The need to embrace these benefits is so pressing that Ms Goldsack is unsure whether some organizations will recover if they do not start using digital endpoints soon.
A library of digital endpoints is one of DiMe’s open access resources, along with its V3 framework supporting the evaluation of digital tools, and a playbook on digital clinical measures.
“We encourage folks to use those resources, which are typically developed with input from our regulatory colleagues,” Ms Goldsack said. “We have hundreds of case examples of these resources in action so you can see how your peers in industry are successfully deploying them.”
Perhaps DiMe’s most important offering right now, given the education deficit across organizations, is the Digital Health Fundamentals for Pharma course. This interactive resource covers core language, global regulation and all of the different digital tools in the tool box, from AI and machine learning methodologies to digital clinical measures, companion apps, electronic informed consent, real-world evidence, social media marketing, telehealth and more. Examples help to show that these tools are not widgets but rather solutions that, where appropriately deployed, can bring transformational results.
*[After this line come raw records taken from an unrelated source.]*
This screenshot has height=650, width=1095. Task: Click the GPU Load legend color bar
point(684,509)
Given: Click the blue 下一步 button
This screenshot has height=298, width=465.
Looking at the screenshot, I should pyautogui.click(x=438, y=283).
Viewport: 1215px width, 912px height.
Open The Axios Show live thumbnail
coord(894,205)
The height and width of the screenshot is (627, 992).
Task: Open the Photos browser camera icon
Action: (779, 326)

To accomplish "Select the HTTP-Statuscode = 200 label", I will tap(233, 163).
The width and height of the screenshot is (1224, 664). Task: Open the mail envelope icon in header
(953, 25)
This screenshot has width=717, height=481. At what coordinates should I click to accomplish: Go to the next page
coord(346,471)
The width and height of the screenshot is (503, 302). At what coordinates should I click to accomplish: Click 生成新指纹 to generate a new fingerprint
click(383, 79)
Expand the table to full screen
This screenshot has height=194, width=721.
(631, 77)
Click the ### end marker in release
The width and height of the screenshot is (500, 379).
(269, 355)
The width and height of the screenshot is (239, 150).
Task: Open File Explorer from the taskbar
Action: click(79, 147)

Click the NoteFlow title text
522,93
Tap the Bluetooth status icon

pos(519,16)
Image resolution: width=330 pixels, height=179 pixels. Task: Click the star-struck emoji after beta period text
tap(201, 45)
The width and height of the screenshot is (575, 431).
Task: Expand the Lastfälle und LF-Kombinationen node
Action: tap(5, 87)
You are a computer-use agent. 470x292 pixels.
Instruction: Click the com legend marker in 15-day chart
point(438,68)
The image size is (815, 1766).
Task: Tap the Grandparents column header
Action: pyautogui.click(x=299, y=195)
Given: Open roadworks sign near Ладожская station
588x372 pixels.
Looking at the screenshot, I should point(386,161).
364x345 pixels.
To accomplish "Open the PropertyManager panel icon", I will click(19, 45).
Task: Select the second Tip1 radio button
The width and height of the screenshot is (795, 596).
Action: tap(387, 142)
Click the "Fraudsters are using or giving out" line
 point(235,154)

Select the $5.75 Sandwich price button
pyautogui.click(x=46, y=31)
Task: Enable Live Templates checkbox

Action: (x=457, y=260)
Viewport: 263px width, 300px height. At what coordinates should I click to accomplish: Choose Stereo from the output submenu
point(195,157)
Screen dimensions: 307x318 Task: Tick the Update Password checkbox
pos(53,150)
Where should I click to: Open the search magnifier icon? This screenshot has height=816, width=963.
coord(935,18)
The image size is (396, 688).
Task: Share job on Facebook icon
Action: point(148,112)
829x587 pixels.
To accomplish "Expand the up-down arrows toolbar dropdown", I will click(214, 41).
“We are seeing top 10 pharma invest in this, along with leading CROs,” Ms Goldsack added. “They realize that they can’t afford, either for their business, for the retention of their innovators or for the patients that we’re all here to serve, not to take the time to back up their strategic priorities around digital, to make the investment to upskill and to prepare the rest of the pharma workforce. I think that is the most important thing that any leading pharma organization, anyone who is serious about their digital strategy, could be doing right now.”